According to the Grounded Evolution text below, what does scoring prompts by keyword matching measure?

SELECTED EXTRACT —
□ □ □ □ □ □ □

Prompt evolution grounded in real code execution — not just keyword matching.
Overview • Why Grounded? • Architecture • Quick Start • Results • Project Structure
Last Evolution Cycle: 2026-05-28T21:29:06+00:00 UTC
Generations: 203
Best Score: 39.0
Population Size: 50
Benchmarks: 7
Test Quality: 4–5 real assertions per cycle
Grounded Evolution is an autonomous prompt optimization platform built on a simple premise:
A prompt is only as good as the code it actually produces.
Most prompt optimizers score prompts by keyword matching — checking whether certain words appear in the prompt text. This measures what the prompt says, not what it generates.
Grounded Evolution does both — and the execution-grounded signal is what makes this fundamentally different.
┌────────────────────────────────────────────────────────────┐
│ GROUNDED EVOLUTION │
│ │
│ ┌──────────────────────┐ ┌──────────────────────────┐ │
│ │ LOOP 1: Lexical │ │ LOOP 2: Execution │ │
│ │ │ │ │ │
│ │ evaluate.py │ │ generator.py │ │
│ │ 400+ keyword checks │ │ LLM → actual project │ │
│ │ Scores prompt TEXT │ │ │ │
│ │ │ │ runtime_evaluator.py │ │
│ │ mutate.py │ │ AST + pytest + flake8 │ │
│ │ 5 genetic strategies│ │ Scores GENERATED CODE │ │
│ │ │ │ │ │
│ │ auto_evolve.py │ │ infinite_research_loop │ │
│ │ Meta-evolution │ │ Continuous evolution │ │
│ └──────────────────────┘ └──────────────────────────┘ │
└────────────────────────────────────────────────────────────┘
The original autoresearch-ai-agent-skeleton system (and most prompt optimizers) works like this:
# evaluate.py — checks if prompt TEXT contains keywords
if "kubernetes" in prompt_text:
score += 2
if "pytest" in prompt_text:
score += 2This measures signal coverage — does the prompt mention the right things? But it cannot answer:
- Does the prompt actually produce working code?
- Does the generated project compile?
- Do the tests pass?
- Is the code well-structured?

□ □ □ □ □ □ □

DATASET —

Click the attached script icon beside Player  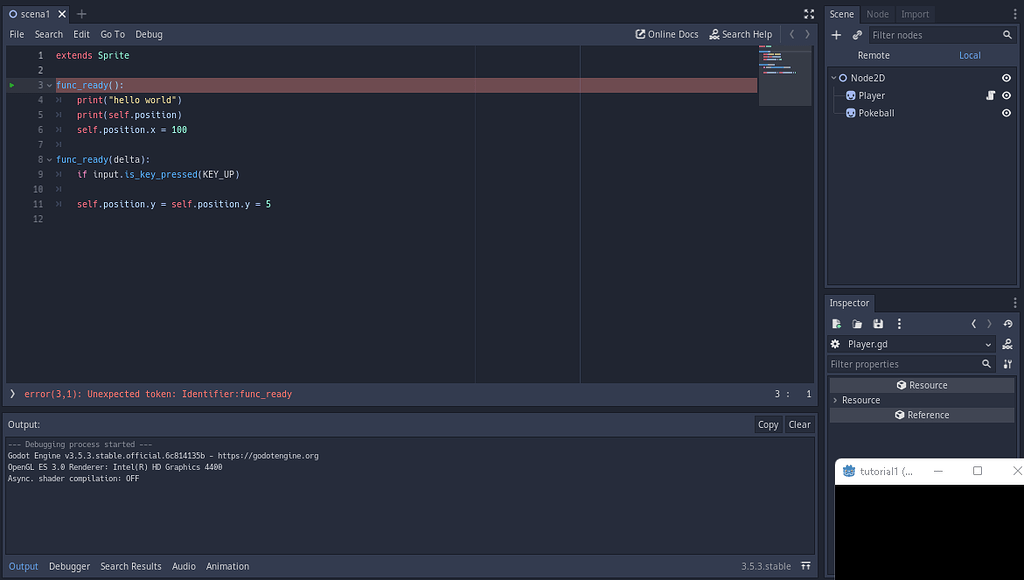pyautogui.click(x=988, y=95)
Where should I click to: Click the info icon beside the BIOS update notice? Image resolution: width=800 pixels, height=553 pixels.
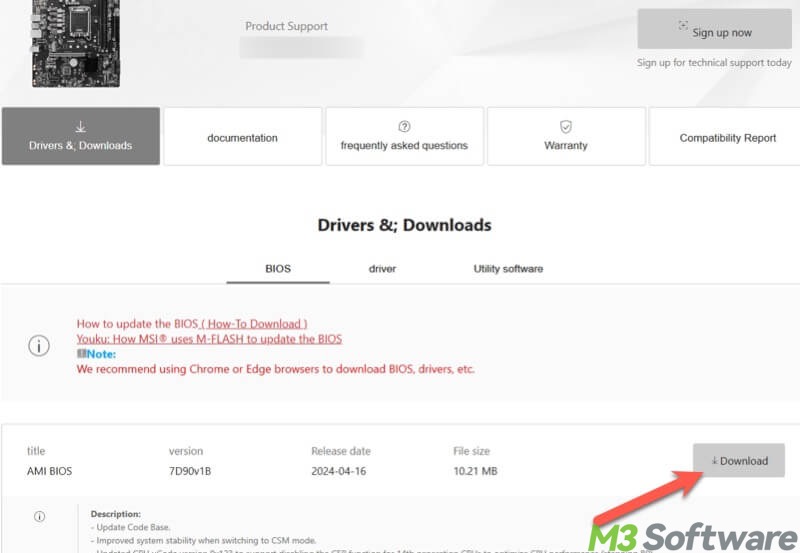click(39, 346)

□ □ □ □ □ □ □

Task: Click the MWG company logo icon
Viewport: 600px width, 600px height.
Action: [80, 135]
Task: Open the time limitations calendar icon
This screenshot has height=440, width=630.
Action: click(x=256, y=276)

□ □ □ □ □ □ □

RESPONSE TO THE TASK — It measures what the prompt says, not what it generates.